For a government to fail, two things must occur:

  1. First some empirical event must occur that is perceived as a failure.
  2. Second, The relationship between the government and the governed must somehow be ruptured. Trust must be broken for failure to have lasting consequences.

If the industrial age hierarchies of contemporary democracy are suffering a crisis of authority (they are), and if the public is on the move and expecting impossibilities (yes), then all things being equal, the system will continue to bleed away legitimacy–and there will be those who argue it should be put out of its misery. Gurri explains the road we're on leads to nihilism. The Nihilist heard George W. Bush say the war in Iraq was about weapons of mass destruction, but none were found there. He heard Obama say unemployment would be capped, only for millions to lose their job. But he doesn't see these as failures. He assumes the government are liars and cheaters. Without his digital devices, the nihilist would be nothing. Instead, he is overly informed about those few odd topics that obsess him, "and he produces a torrent of hard-core negations posted about about the world around him."

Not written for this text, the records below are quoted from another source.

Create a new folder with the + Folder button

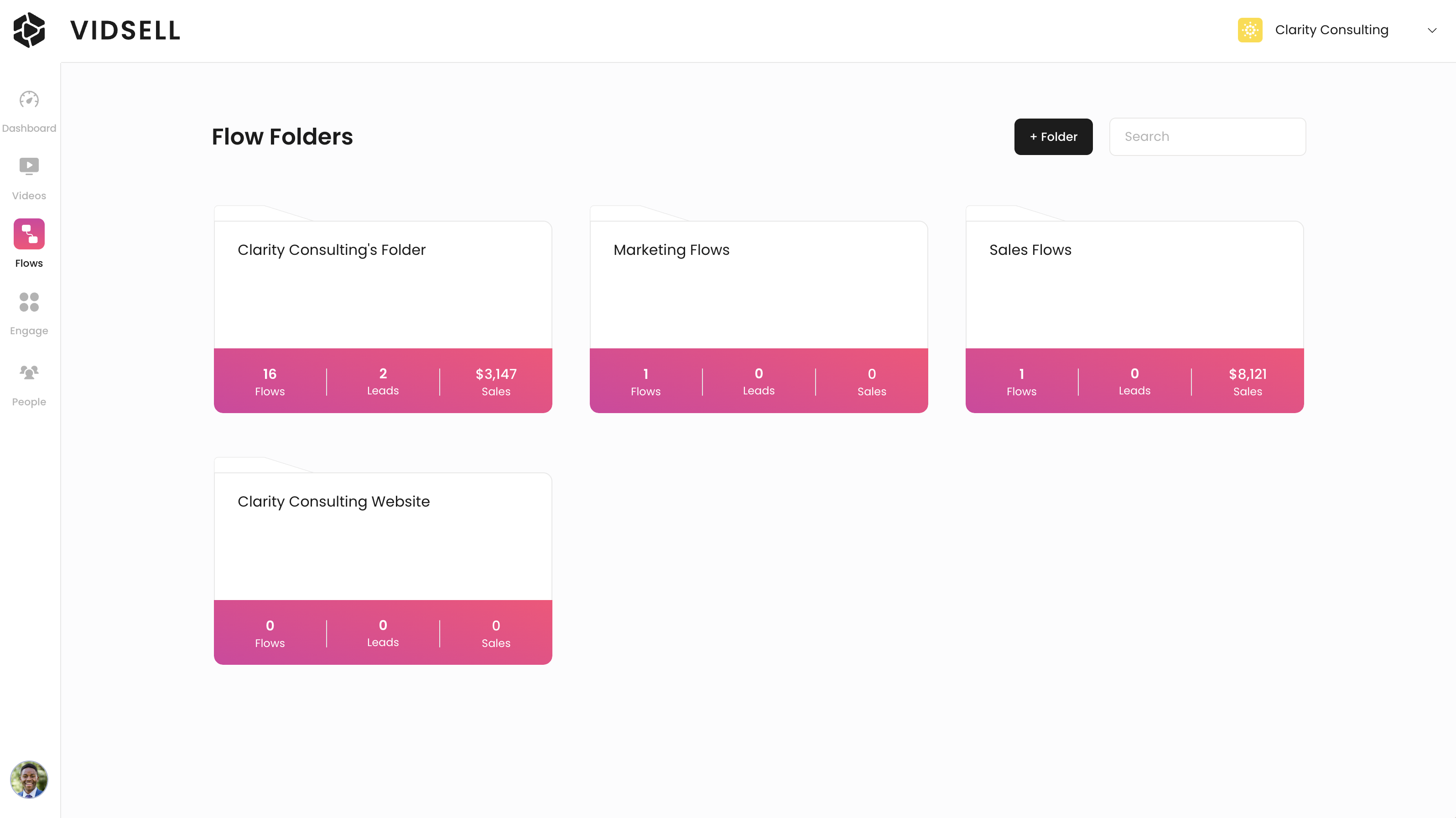click(x=1052, y=136)
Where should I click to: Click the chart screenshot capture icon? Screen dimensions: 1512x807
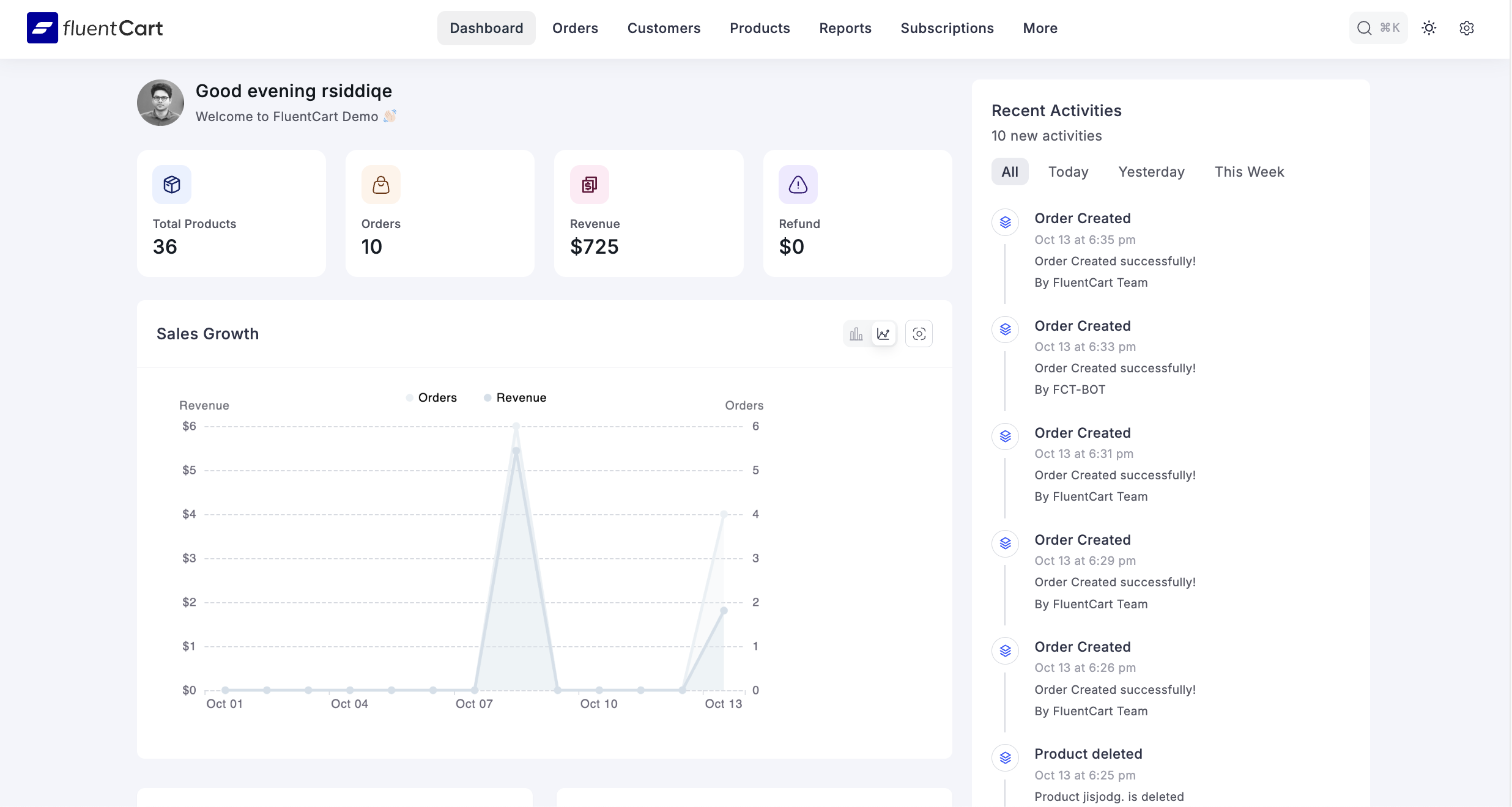[x=919, y=334]
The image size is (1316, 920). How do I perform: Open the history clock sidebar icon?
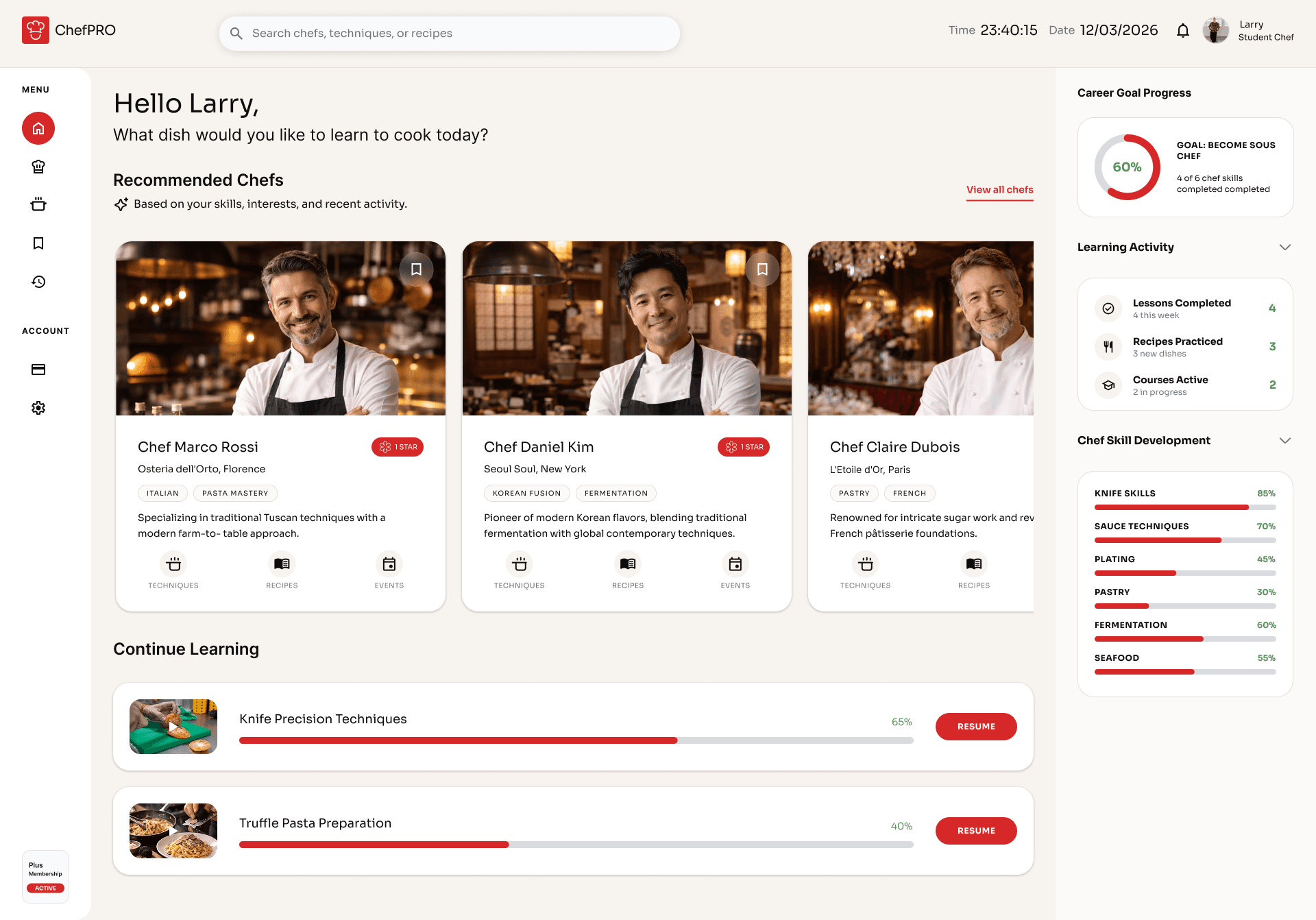click(x=38, y=282)
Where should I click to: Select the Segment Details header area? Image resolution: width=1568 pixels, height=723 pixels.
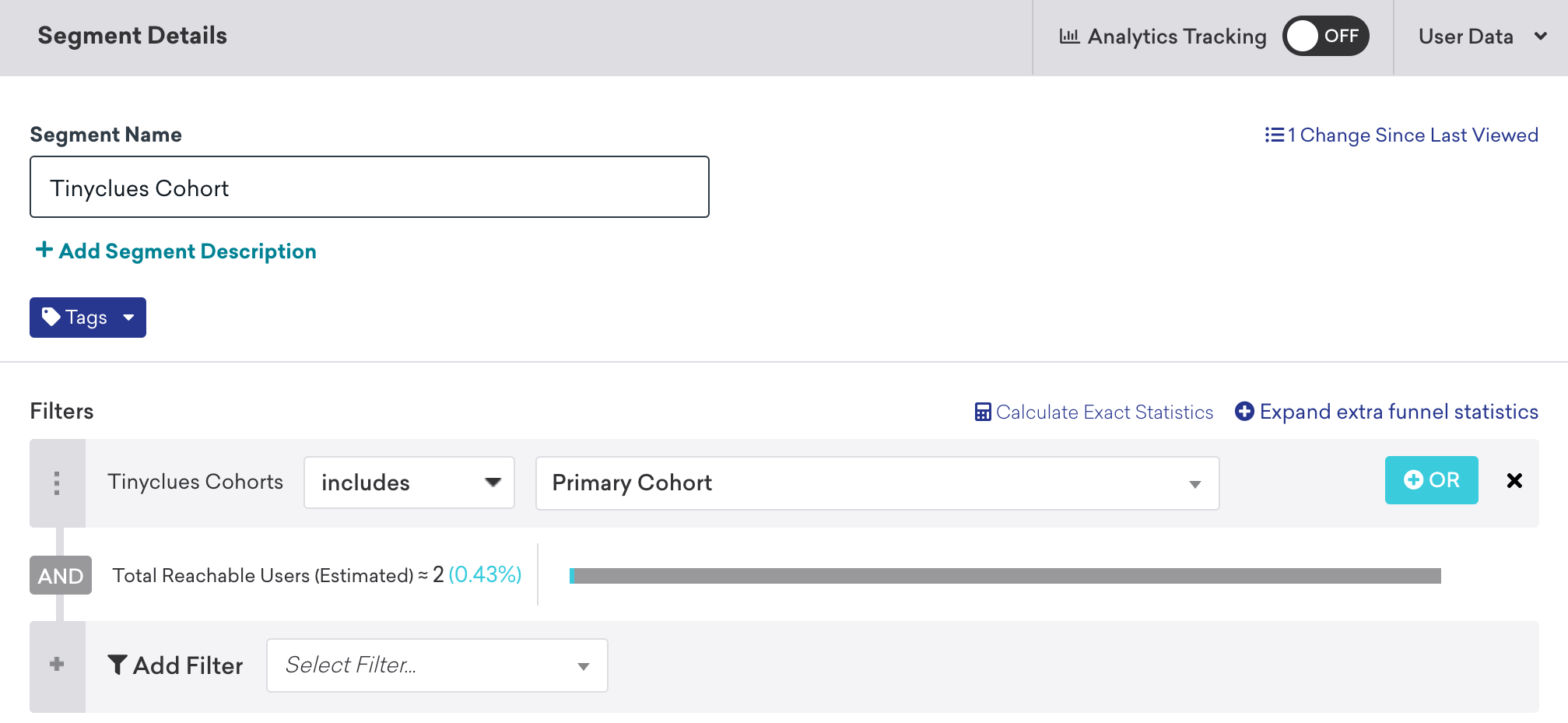point(132,35)
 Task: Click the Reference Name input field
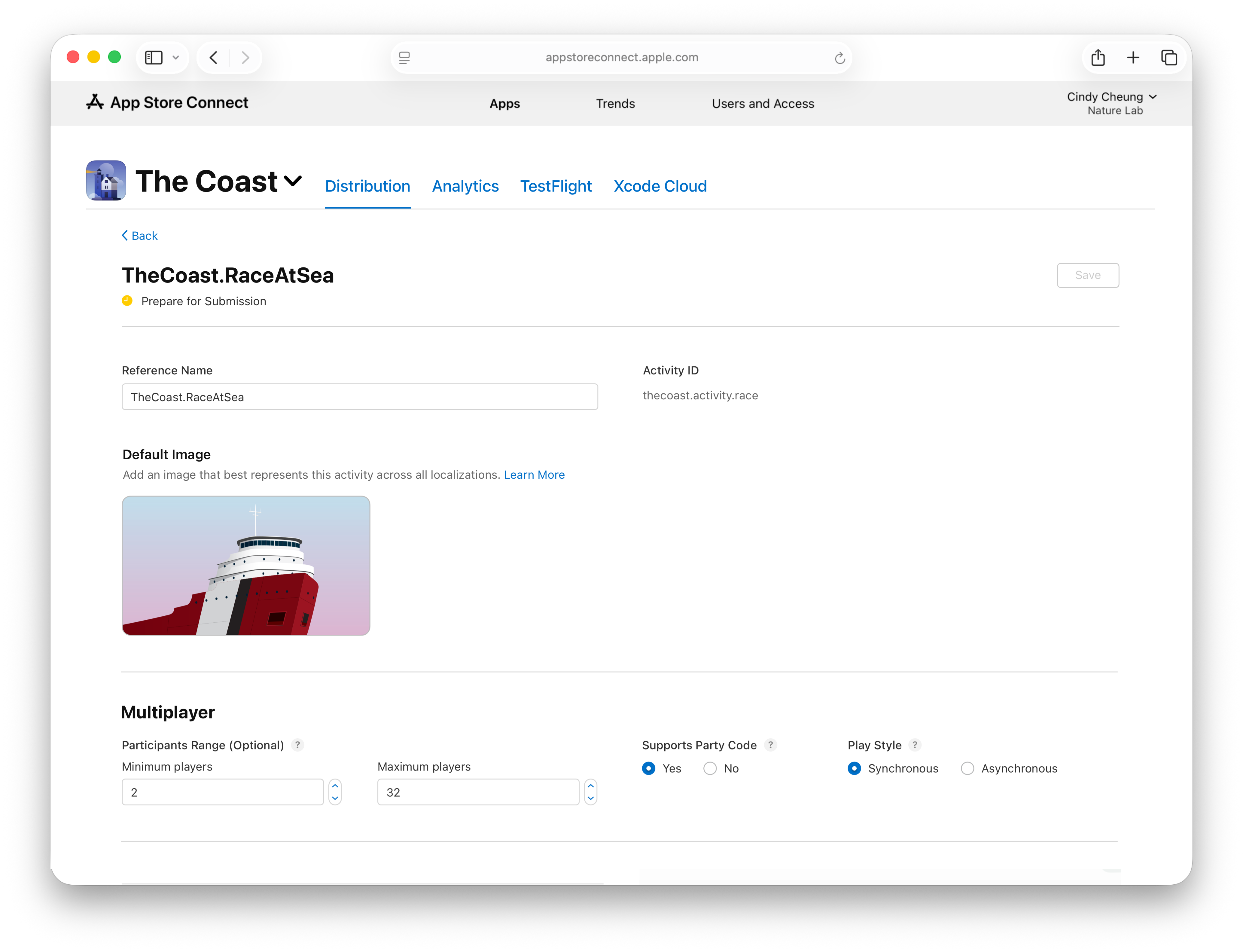(359, 397)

"When proof for and against approaches infinity, a cloud of suspicion about cherry-picking data will hang over authoritative judgement."

"Even the simplest human events constitute complex systems ruled by nonlinearities. Within such systems, teasing out a single episode and proclaiming it the prime mover makes as much sense as picking a grain of sand and calling it 'the beach'."

"The anxiety to control information in those who already controlled the guns should alert us that political power may be less "hard""

"Propaganda was the totalitarian's admission that his power wasn't total."